MDMA, Cocaine Sales Help Dark Net Drug Sites Make Over $100 Million Annually, Without Shuttered Silk Road
Combined revenue from the most popular dark Net sites, the online black market, exceeds $100 million every year. That’s according to researchers who found that, even after the founder of the Silk Road market was sentenced to life in prison, narcotic customers are investing more than ever into underground drug dens.
Nicolas Cristin and Kyle Soska, researchers at Carnegie Mellon University, used automated software to track the visible pages of 35 dark Net markets. They compared the number of listed products with the number of product reviews, which are often required on drug sites and assumed to represent a single purchase order. Even before it was presented at the Usenix Security Symposium Wednesday, their report, “Measuring the Longitudinal Evolution of the Online Anonymous Marketplace Ecosystem” was the most complete picture of dark Net drug sales yet released.

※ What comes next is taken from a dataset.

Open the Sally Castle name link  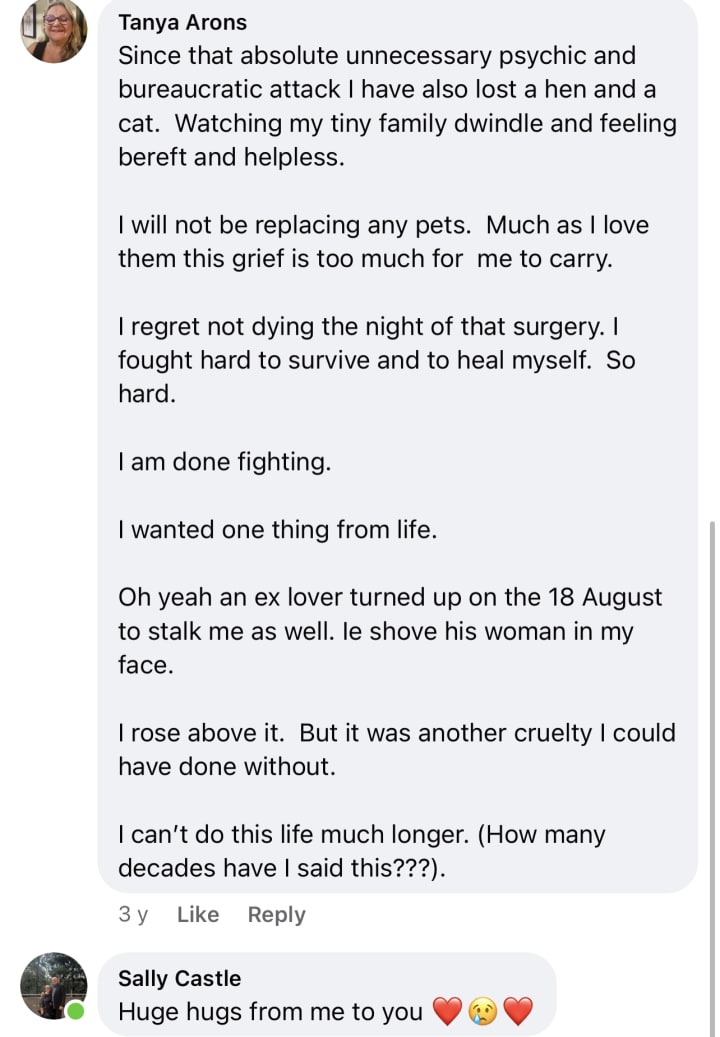179,978
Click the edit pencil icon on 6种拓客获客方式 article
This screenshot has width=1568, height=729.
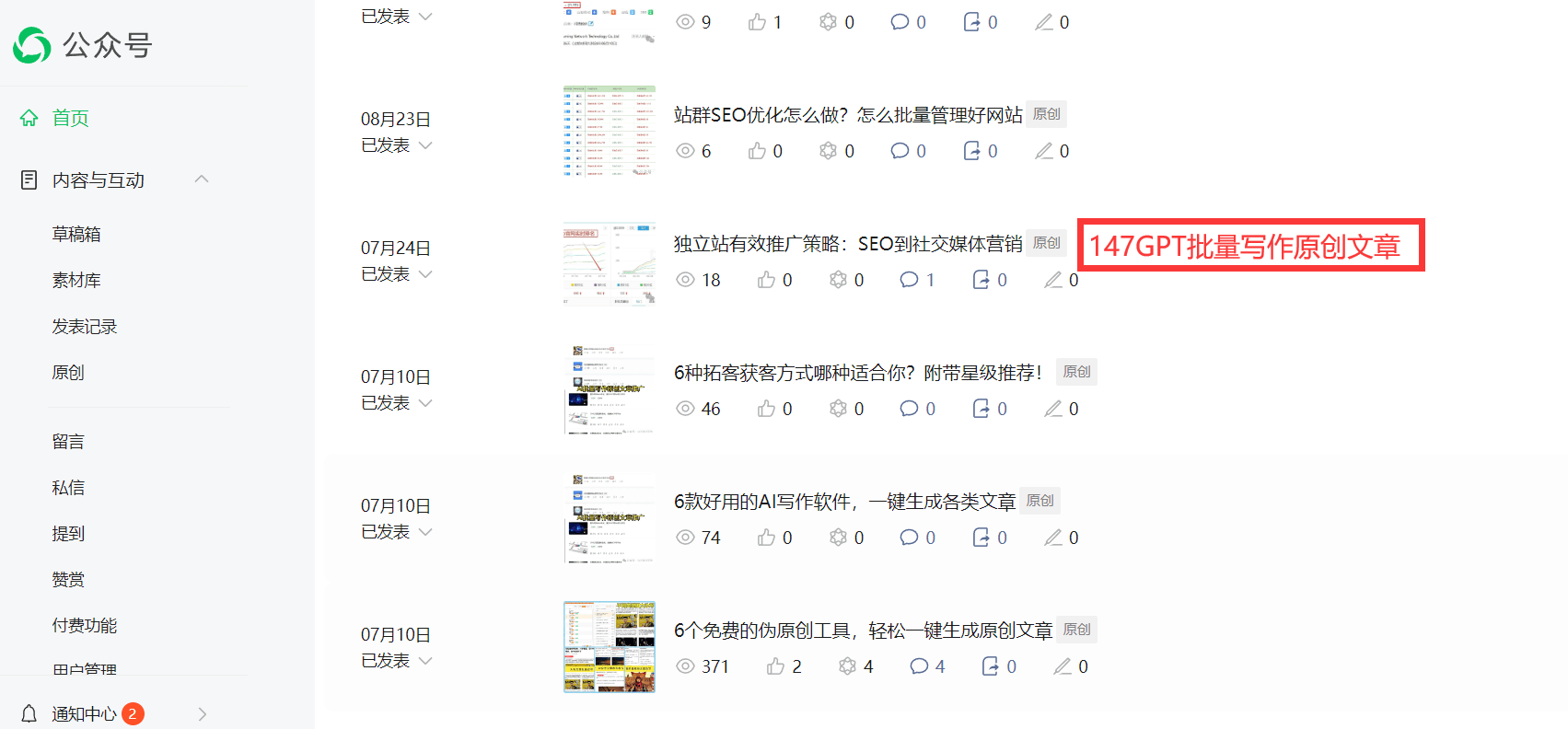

The dark Net is made up of a few dozen criminal websites that exist in the much wider deep Web, defined as the vast online world that’s inaccessible with a traditional engine. Instead, users trying to access deep Web sites -- anything from an anarchist book club to a rape counseling forum to the dark Net drug sites -- must download the free, heavily encrypted anonymity browser known as Tor.
Silk Road, the best known of these drug sites, was shut down in 2013 and its founder Ross Ulbricht sentenced earlier this year to spend the rest of his life in prison. The judge who sentenced Ulbricht told the 31-year-old Texas native that, as the proprietor of an unprecedented business model, Ulbricht would need to “pay the price for that.”
But other dark Net drug dealers show no sign of shutting down their markets, if the CMU study is any indication.
“The market is relatively stable, with sales between $300,000 and $500,000 a day,” Christin told Wired, adding that growth has exploded since the Silk Road brought in $22 million three years ago. “It’s not huge, but it’s not negligible, and it’s a lot bigger than we had reported in 2012.”
Marijuana and MDMA, the psychoactive component in ecstasy and molly, each make up about 25 percent of the sales on the dark Net. Cocaine and other stimulants make up another 25 percent at any given time, while heroin and opioid sales stand at 10 percent. Sales of prescription drugs (Viagra, OxyContin and others) are steadily on the rise.
The second major finding: 70 percent of the dark Net drug markets examined never sold more than $1,000 in substances. Only 2 percent sold more than $100,000, meaning headline makers like the Silk Road and Agora are still outliers, while the vast majority of drug sales were competing with street dealers.
It’s also clear that the threats to the dark Net markets -- police investigations, sudden site disappearances and the exit scams that occur when operators make off with users’ bitcoin wallets -- actually aren’t that much of a threat at all. Take Operation Onymous, the police investigation that took down the Silk Road 2.0 and other smaller markets, as an example.
“These are all events that generated substantial doubts in both vendors and consumers regarding the safety and security of operating on these marketplaces,” the researchers wrote before explaining that activity returned to normal levels within weeks of each major event. “It’s not clear that takedowns will be effective; at least we have found no evidence they were.”